Rb. Noord-Holland, 18-11-2021, nr. HAA 20/1649
ECLI:NL:RBNHO:2021:10620, Hoger beroep: (Gedeeltelijke) vernietiging en zelf afgedaan
- Instantie
Rechtbank Noord-Holland
- Datum
18-11-2021
- Zaaknummer
HAA 20/1649
- Vakgebied(en)
Belastingrecht algemeen (V)
- Brondocumenten en formele relaties
ECLI:NL:RBNHO:2021:10620, Uitspraak, Rechtbank Noord-Holland, 18‑11‑2021; (Eerste aanleg - meervoudig)
Hoger beroep: ECLI:NL:GHAMS:2023:731, (Gedeeltelijke) vernietiging en zelf afgedaan
- Vindplaatsen
NTFR 2022/415 met annotatie van mr. drs. C.M. Dijkstra
Uitspraak 18‑11‑2021
Inhoudsindicatie
Verweerder heeft onvoldoende inzicht gegeven in de bij rechtbank bestaande vragen over de begroting. Verweerder heeft daarmee niet inzichtelijk gemaakt of de gegevens in de door hem gemaakte aansluitingsberekening zijn terug te voeren op de begroting. Het vorenstaande leidt dan ook tot het oordeel dat de beide verordeningen onverbindend zijn en de aanslagen vernietigd dienen te worden.
Partij(en)
Rechtbank noord-holland
Zittingsplaats Haarlem
Bestuursrecht
zaaknummer: HAA 20/1649
uitspraak van de meervoudige kamer van 18 november 2021 in de zaak tussen
[eiser] , wonende te [woonplaats] , eiser,
en
de heffingsambtenaar van de gemeente Bloemendaal, verweerder.
Procesverloop
Verweerder heeft met dagtekening 28 februari 2019 – voor zover hier van belang –aanslagen in de rioolheffing en in de afvalstoffenheffing voor het kalenderjaar 2019 aan eiser opgelegd.

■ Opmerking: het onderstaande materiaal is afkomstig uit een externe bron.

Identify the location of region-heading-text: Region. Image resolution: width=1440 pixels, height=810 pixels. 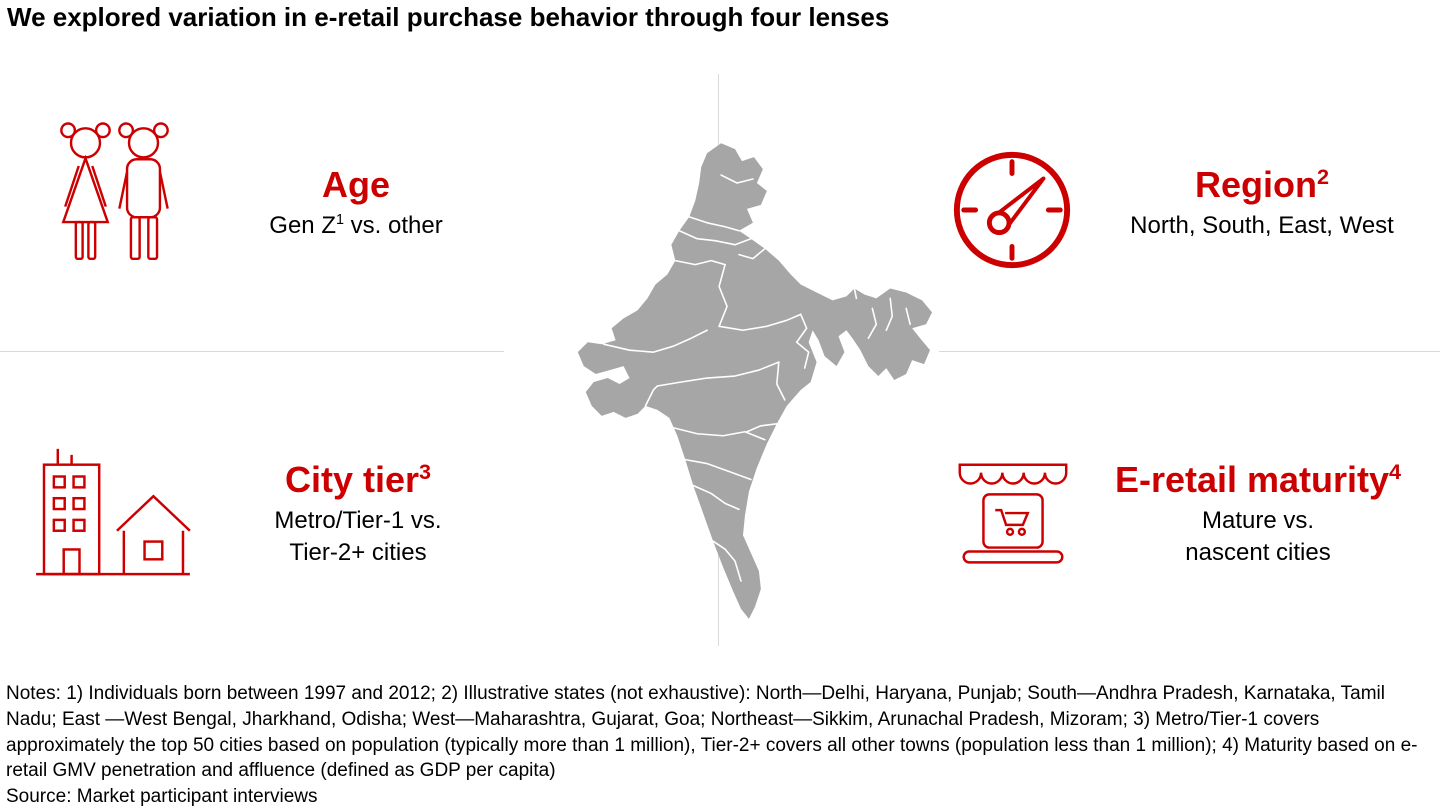
(1256, 184).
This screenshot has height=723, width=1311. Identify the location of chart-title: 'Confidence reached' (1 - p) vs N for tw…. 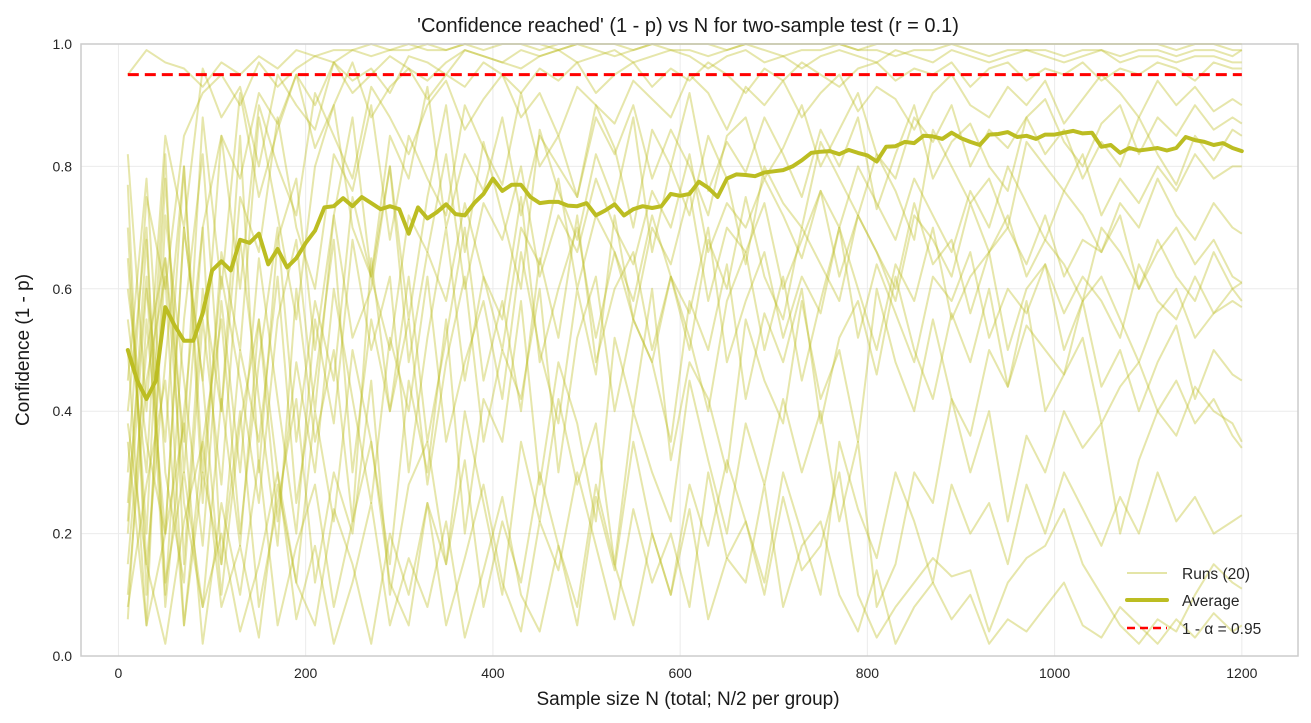
(688, 26).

Verweerder heeft bij uitspraak op bezwaar de aanslagen gehandhaafd.
Eiser heeft daartegen beroep ingesteld.
Verweerder heeft een verweerschrift ingediend.
Het onderzoek ter zitting heeft plaatsgevonden op 2 juni 2021 te Haarlem. De zaak is gelijktijdig behandeld met de zaak van [naam 1] (HAA 20/632). Al hetgeen in de zaak van [naam 1] is aangevoerd, is ook aangevoerd in de zaak van eiser.

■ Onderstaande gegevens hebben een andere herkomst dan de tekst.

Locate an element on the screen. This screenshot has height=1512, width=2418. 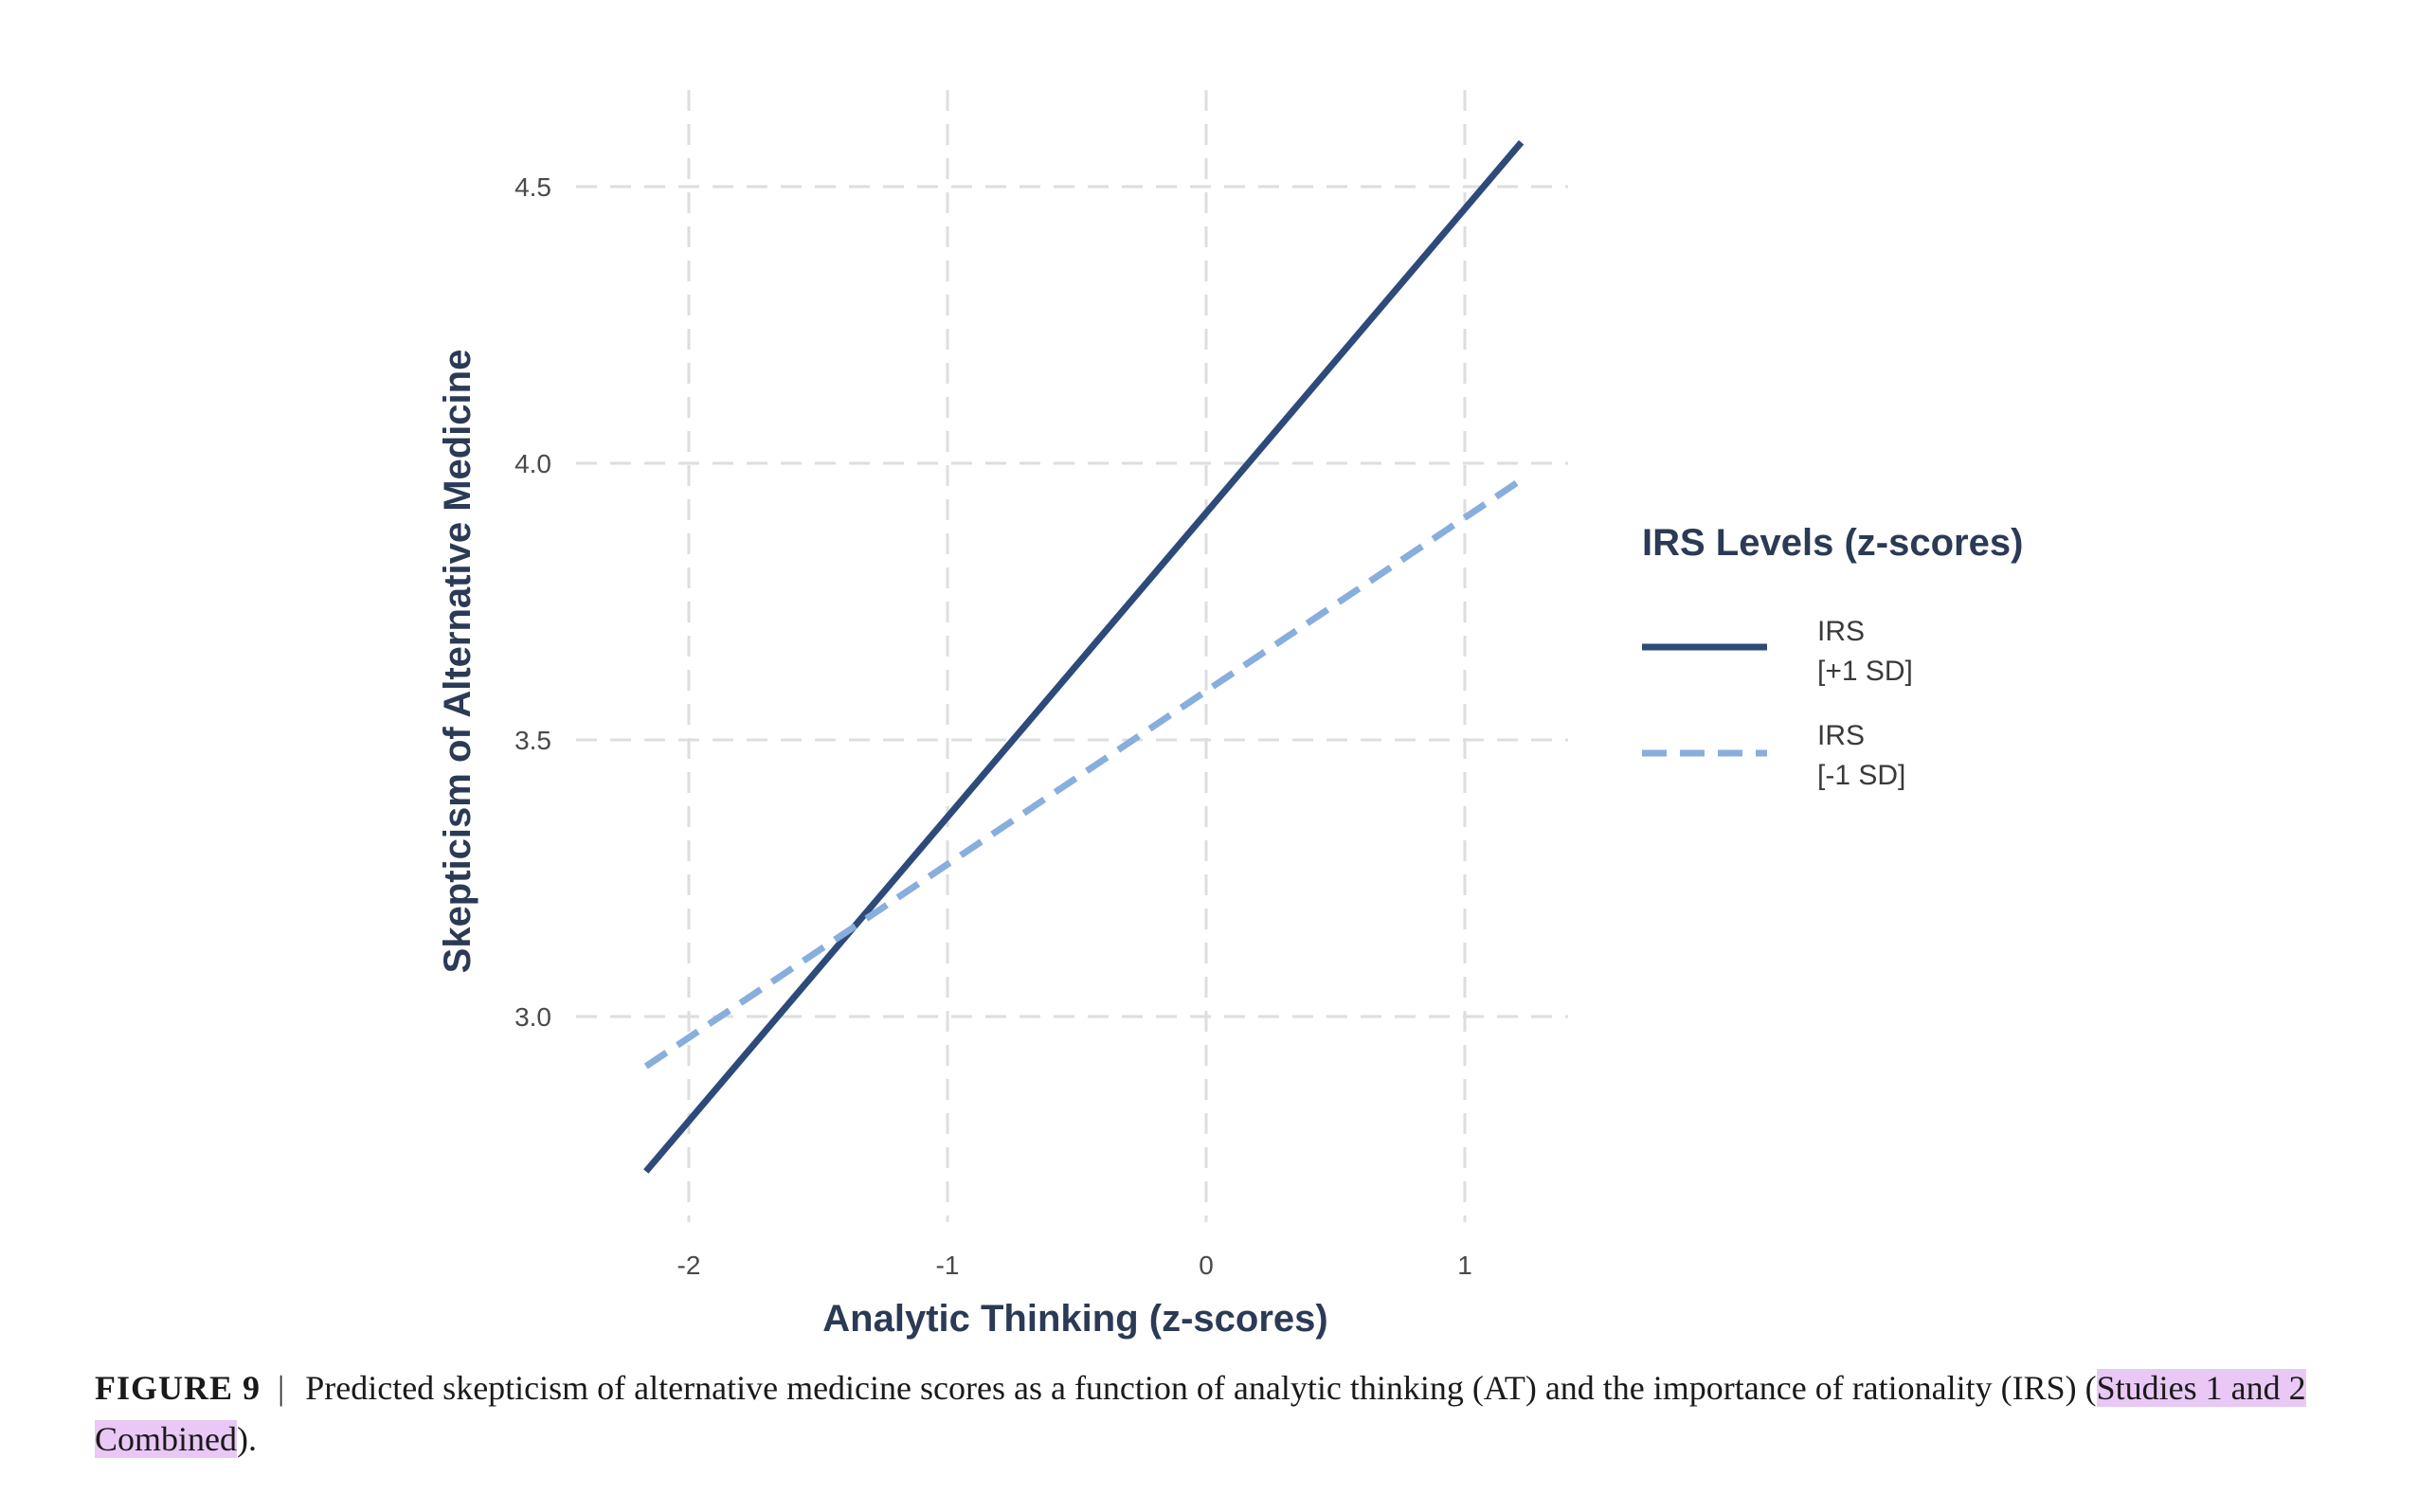
y-tick-label: 3.5 is located at coordinates (532, 740).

Eiser is verschenen. Verweerder heeft zich laten vertegenwoordigen door mr. [naam 2] , [naam 3] en [naam 4] .
Na sluiting van het onderzoek ter zitting heeft de rechtbank aanleiding gezien om het onderzoek te heropenen om zodoende verweerder nadere vragen te kunnen stellen. Verweerder heeft bij brief van 29 juni 2021 gereageerd op de vragen van de rechtbank. Eiser heeft op 13 juli 2021 een reactie gegeven op de brief van verweerder. De rechtbank heeft partijen vervolgens meegedeeld dat een nadere zitting achterwege wordt gelaten, tenzij een van de partijen aangeeft dat zij op een zitting wil worden gehoord. Partijen hebben binnen de gestelde termijn niet verzocht om een nadere zitting waarna de rechtbank het onderzoek heeft gesloten.
Overwegingen
Feiten
1. Eiser is eigenaar/gebruiker van de onroerende zaak [onroerende zaak] (hierna: onroerende zaak).
2. Verweerder heeft aan eiser als eigenaar en gebruiker van de onroerende zaak de onderhavige aanslagen in de rioolheffing ten bedrage van € 282,75 respectievelijk € 143,08 opgelegd. Daarnaast heeft verweerder aan eiser de onderhavige aanslagen in de afvalstoffenheffing ten bedrage van in totaal € 737,20 opgelegd. Deze aanslagen heeft verweerder, tezamen met de waardering onroerende zaak-beschikking (WOZ-beschikking) en de aanslag in de onroerendezaakbelasting vermeld op één biljet.
3. De aanslagen rioolheffing zijn gebaseerd op de ‘Verordening Rioolheffing Bloemendaal 2019’, vastgesteld door de raad van de gemeente Bloemendaal op
13 december 2018 (hierna: Verordening rioolheffing). De aanslagen afvalstoffenheffing zijn gebaseerd op de ‘Verordening Afvalstoffenheffing Bloemendaal 2019’, vastgesteld door de raad van de gemeente Bloemendaal op13 december 2018 (hierna: Verordening afvalstoffenheffing).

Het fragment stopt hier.